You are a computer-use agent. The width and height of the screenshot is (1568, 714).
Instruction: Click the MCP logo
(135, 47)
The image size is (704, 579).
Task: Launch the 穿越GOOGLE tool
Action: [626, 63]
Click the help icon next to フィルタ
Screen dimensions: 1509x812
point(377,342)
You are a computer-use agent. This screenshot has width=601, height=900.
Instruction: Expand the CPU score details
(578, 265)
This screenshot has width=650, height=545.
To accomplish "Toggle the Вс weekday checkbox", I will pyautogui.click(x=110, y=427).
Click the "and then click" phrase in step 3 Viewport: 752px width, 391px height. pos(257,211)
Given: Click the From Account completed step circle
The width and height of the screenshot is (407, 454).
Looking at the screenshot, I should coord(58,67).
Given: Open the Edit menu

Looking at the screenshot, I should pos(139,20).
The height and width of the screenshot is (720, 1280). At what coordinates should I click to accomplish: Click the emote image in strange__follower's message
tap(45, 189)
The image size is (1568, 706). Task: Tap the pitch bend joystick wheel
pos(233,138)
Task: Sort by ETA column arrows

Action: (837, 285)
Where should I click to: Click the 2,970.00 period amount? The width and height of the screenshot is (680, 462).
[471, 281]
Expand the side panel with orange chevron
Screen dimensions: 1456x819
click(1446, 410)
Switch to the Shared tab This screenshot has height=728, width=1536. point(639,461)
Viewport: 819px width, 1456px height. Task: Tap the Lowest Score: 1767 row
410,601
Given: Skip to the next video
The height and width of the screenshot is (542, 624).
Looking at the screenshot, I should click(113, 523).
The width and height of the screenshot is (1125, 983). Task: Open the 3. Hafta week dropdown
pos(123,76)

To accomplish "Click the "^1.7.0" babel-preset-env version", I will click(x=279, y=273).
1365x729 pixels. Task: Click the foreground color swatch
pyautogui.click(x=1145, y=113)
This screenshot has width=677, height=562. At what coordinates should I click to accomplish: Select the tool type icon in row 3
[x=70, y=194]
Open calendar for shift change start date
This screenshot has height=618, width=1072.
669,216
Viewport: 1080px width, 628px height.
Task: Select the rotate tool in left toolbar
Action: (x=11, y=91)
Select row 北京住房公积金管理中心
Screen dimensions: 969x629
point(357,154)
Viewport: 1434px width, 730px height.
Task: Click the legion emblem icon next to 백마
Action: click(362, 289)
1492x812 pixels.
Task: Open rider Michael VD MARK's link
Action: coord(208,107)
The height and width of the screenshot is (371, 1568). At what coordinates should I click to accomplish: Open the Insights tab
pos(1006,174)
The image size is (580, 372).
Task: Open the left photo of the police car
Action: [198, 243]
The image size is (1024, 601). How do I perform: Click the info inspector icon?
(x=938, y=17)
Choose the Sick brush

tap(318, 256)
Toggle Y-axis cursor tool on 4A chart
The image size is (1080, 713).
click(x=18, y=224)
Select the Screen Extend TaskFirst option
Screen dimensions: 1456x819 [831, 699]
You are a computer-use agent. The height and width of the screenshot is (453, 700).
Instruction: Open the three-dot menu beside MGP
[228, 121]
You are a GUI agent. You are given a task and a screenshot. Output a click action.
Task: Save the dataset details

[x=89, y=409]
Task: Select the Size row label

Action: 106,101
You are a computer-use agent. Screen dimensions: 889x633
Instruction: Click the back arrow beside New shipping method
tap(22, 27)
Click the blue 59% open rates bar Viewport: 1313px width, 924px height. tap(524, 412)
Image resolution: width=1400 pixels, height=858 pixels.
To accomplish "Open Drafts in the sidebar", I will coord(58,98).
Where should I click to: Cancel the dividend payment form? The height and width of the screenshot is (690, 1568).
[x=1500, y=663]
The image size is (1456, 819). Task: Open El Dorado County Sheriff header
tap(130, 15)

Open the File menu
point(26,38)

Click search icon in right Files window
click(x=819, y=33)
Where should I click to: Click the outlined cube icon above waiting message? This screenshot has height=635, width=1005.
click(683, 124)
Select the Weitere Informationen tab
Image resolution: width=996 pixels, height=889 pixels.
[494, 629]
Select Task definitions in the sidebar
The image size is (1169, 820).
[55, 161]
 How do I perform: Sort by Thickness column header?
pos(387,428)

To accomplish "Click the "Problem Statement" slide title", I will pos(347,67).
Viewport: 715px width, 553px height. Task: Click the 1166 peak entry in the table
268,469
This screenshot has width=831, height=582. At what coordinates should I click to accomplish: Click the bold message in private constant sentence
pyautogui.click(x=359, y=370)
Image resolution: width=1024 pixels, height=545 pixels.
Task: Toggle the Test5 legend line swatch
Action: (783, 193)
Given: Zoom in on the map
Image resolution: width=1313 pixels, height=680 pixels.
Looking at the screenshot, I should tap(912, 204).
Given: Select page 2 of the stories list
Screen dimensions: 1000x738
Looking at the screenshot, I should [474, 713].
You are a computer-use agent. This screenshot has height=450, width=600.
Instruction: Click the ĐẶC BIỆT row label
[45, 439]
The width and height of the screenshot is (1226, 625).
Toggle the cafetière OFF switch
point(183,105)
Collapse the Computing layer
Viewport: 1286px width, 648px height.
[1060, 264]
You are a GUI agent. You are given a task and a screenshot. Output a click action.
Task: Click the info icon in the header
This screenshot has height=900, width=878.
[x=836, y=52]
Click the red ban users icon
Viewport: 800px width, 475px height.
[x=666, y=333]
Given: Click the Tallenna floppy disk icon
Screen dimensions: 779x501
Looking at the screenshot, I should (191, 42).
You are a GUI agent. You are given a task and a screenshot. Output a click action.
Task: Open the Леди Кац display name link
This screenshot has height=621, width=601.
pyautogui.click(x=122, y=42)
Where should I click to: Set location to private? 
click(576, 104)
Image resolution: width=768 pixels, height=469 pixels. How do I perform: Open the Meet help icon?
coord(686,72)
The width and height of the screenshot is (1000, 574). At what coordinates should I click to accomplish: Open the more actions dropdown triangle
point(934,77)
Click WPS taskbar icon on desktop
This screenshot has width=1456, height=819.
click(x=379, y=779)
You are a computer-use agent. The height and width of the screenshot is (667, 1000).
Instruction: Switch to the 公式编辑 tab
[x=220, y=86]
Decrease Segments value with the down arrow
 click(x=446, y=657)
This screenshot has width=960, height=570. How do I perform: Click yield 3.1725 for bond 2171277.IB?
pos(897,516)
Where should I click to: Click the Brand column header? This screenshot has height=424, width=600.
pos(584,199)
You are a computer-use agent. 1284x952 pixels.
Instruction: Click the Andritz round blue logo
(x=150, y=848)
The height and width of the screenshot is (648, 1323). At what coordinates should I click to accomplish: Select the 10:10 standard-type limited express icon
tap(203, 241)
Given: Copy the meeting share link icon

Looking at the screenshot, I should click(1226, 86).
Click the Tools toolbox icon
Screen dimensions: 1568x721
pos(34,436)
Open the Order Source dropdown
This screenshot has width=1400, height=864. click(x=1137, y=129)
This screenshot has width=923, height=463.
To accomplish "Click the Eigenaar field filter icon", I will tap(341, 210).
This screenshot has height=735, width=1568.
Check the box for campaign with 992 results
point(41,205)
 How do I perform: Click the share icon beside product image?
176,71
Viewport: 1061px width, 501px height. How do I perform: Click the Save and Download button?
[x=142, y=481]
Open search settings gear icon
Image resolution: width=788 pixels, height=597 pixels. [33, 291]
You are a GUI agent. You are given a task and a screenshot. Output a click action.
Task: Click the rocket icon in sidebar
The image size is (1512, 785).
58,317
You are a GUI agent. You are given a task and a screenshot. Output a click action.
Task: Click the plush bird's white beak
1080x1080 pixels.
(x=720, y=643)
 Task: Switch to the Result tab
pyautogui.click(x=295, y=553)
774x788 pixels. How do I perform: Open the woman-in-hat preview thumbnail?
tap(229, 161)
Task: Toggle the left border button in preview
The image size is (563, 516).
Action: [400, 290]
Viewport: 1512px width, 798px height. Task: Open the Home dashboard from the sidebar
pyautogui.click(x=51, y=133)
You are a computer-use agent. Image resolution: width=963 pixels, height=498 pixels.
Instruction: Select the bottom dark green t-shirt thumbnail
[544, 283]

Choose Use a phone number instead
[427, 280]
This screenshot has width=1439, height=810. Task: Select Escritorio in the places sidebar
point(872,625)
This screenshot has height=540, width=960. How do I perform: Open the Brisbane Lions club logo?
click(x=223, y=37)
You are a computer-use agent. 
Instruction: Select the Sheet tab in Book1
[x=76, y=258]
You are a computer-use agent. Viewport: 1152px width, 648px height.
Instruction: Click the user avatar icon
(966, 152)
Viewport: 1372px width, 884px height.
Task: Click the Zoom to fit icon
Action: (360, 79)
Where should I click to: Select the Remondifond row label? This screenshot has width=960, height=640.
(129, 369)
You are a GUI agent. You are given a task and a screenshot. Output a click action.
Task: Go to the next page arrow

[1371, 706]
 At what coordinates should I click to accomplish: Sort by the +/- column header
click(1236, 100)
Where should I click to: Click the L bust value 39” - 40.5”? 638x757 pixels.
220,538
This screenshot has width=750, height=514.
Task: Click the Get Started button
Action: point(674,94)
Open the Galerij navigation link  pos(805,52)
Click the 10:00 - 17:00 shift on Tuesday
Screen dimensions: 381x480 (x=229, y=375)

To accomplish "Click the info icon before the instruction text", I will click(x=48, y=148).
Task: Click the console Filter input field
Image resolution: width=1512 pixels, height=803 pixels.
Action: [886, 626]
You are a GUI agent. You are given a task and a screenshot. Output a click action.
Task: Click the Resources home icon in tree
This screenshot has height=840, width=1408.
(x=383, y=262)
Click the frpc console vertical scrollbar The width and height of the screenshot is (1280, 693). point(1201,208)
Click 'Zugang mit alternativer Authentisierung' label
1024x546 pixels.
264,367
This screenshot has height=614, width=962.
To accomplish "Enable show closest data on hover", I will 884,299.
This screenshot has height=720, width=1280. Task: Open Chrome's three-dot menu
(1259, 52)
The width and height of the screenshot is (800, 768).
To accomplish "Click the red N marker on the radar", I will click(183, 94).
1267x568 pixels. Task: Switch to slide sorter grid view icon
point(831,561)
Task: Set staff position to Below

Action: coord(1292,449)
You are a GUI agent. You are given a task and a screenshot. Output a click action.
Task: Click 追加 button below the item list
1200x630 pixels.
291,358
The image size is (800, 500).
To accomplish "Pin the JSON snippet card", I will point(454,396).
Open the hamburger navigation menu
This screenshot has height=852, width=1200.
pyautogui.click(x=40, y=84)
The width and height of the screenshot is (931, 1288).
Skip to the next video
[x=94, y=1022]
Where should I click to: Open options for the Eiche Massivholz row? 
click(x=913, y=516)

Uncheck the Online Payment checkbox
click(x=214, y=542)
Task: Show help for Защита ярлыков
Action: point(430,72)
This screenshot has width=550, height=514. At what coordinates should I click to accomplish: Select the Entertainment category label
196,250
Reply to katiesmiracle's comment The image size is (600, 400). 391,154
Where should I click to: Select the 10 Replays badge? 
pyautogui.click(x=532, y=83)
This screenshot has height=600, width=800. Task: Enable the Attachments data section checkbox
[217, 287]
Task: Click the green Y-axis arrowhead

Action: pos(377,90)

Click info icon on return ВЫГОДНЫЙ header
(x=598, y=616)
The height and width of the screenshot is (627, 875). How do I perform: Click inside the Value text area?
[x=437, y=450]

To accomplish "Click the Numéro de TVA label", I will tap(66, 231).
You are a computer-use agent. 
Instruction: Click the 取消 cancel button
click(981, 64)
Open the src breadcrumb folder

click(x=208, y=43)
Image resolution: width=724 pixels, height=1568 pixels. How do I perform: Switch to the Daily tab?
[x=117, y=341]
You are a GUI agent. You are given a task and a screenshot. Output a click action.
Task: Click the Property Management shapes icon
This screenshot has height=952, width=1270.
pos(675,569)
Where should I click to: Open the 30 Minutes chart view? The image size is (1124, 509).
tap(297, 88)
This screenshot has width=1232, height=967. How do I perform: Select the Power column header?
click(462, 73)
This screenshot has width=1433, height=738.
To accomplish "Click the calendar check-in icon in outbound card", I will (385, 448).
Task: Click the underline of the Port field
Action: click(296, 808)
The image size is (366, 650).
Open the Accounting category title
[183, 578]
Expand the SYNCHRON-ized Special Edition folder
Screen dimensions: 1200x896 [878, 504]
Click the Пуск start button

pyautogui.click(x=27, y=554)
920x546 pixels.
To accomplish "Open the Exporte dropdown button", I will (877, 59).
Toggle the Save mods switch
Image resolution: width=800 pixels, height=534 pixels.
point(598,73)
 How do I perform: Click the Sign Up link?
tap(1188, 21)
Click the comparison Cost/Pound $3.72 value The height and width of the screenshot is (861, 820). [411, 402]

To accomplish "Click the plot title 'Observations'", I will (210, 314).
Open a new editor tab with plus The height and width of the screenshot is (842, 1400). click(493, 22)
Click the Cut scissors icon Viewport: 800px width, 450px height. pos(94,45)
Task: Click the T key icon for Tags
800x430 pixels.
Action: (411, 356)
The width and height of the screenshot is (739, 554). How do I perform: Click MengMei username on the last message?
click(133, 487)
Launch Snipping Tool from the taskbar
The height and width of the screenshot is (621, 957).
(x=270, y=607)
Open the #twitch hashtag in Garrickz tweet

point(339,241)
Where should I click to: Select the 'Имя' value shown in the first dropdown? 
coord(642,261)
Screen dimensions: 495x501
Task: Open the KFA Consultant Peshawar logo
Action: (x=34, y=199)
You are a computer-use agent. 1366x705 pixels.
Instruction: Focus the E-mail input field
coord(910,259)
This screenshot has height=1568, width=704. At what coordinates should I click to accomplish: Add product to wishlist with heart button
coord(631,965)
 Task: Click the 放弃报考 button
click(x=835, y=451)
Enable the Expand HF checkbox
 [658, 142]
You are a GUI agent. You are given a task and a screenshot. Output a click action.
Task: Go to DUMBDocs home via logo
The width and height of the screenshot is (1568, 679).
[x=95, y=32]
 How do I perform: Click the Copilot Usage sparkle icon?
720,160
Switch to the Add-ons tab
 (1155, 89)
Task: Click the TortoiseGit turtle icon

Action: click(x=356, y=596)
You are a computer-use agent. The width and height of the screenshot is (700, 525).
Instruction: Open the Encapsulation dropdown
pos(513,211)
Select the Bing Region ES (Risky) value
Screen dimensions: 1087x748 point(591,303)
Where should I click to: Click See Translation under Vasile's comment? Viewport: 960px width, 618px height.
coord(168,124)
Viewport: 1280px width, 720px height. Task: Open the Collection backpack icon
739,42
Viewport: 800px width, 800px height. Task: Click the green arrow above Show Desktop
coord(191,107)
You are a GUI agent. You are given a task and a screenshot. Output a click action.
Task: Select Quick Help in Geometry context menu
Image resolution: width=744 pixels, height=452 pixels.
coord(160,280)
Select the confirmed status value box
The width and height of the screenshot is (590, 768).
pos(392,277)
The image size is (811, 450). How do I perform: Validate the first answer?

+--

Pull out all lines in the data above that include "step".

[Answer box]
Click the "and then click" phrase in step 3 Viewport: 752px width, 391px height. pos(257,211)
Given: Click the From Account completed step circle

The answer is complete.